Review # 1 was written on 2008-05-04 00:00:00
2006was given a rating of 2 stars Hector V
Joe Sandilands and Sir George Jardine are back, and they're in Paris. It's 1927, and numerous cultural icons of the time are present -- from Lindbergh to Josephine Baker to a young crime reporter named Simenon. Joe, in Paris for an Interpol conference, is brought in to help when Sir George, recently retired and thus no longer protected by diplomatic immunity, is found standing over the body of a fellow Englishman in a box at the theater where Baker is performing. The corpse was that of a thoroughly nasty character -- someone who "needed killing" -- and as Joe and his French colleague, Bonnefoye, work to clear Sir George (who really didn't do it, though he might have liked to), they begin to see a pattern in a string of unsolved murders. A character from one of the earlier Sandilands novels turns up with exciting results, and the conclusion is surprising and unexpected, if not completely believable. Barbara Cleverly's Joe Sandilands novels, although they can involve vicious crimes perpetrated on undeserving victims, seem to me to have an essential light-heartedness about them which we don't find in some other excellent series set in the period between the wars. (I'm thinking of those by Charles Todd and Jacqueline Winspear, especially). In Cleverly's books, the British Empire is still the Empire on which the sun never sets, and its representatives still enjoy the self-confidence that brings. Todd's and Winspear's books, with protagonists who are themselves still traumatized by the Great War and who are dealing with situations arising from it, even years later, are excellent reading and perhaps more realistic. But if you like this historical period as much as I do, and need a break from the gloom, Cleverly's books should fit the bill nicely, as will Carola Dunn's Daisy Dalrymple series, which focuses on some of the positive changes brought about by the Great War.

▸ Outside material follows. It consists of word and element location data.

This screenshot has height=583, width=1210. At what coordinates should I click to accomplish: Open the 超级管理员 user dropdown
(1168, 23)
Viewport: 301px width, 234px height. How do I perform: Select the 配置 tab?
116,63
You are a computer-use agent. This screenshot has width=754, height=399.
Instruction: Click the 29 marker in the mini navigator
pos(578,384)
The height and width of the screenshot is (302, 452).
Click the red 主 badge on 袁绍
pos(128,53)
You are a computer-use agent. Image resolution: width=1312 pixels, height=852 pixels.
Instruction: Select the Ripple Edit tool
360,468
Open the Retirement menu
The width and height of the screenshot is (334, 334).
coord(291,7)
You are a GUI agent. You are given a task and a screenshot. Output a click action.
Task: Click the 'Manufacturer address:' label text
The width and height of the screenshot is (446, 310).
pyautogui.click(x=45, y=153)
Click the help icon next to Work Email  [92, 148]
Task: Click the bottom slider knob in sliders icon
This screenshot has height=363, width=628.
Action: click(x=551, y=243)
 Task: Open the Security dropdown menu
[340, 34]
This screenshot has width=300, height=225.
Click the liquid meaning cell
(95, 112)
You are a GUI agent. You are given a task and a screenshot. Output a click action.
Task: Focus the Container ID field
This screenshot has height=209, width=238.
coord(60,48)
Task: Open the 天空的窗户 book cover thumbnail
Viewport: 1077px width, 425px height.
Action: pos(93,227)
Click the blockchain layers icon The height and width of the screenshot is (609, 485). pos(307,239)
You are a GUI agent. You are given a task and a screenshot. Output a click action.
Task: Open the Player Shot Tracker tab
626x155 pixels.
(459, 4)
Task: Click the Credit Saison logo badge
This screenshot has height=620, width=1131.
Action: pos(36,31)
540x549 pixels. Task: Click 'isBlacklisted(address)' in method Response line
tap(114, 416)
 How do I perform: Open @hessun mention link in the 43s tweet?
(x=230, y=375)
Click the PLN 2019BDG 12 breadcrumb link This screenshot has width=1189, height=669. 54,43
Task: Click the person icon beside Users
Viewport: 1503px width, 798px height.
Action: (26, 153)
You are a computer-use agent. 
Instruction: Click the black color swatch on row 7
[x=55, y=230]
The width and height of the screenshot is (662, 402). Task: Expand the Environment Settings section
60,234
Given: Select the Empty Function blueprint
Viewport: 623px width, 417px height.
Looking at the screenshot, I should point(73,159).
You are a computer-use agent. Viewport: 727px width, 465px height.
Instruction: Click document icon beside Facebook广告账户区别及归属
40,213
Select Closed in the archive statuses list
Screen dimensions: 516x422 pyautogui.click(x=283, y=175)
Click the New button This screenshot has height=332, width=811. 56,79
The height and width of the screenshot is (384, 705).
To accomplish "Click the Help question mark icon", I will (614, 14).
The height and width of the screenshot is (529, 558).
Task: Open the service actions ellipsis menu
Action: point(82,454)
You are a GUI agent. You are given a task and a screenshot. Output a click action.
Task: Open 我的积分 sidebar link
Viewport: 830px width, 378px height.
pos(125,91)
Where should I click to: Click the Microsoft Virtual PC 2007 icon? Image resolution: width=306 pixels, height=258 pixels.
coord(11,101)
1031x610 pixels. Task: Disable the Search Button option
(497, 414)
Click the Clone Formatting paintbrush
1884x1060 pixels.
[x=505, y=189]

Review # 2 was written on 2014-05-09 00:00:00
2006was given a rating of 2 stars Michael Collart
This mystery was OK, entertaining enough so that I really want to give it 2 1/2 stars. I loved the Sandilands mysteries set in India, in large part for the "local color." This one set in Paris left me a bit cold. Joe is a nice enough guy, but not all that interesting (though easy to be around after spending time with Ian Rutledge, Charles Todd's much more troubled WWI-vet-back-as-an-English-policeman). There were many references to a prior story involving Sandilands and two other prominent characters, back in India, but I'd read it too long ago to have anything but the vaguest memory of it. I was confused as to whether an oft-mentioned Parisian street gang was, in fact, involved in the murders under investigation. And I thought the motivation for the Bad Guy Behind All Of It was utterly unbelievable.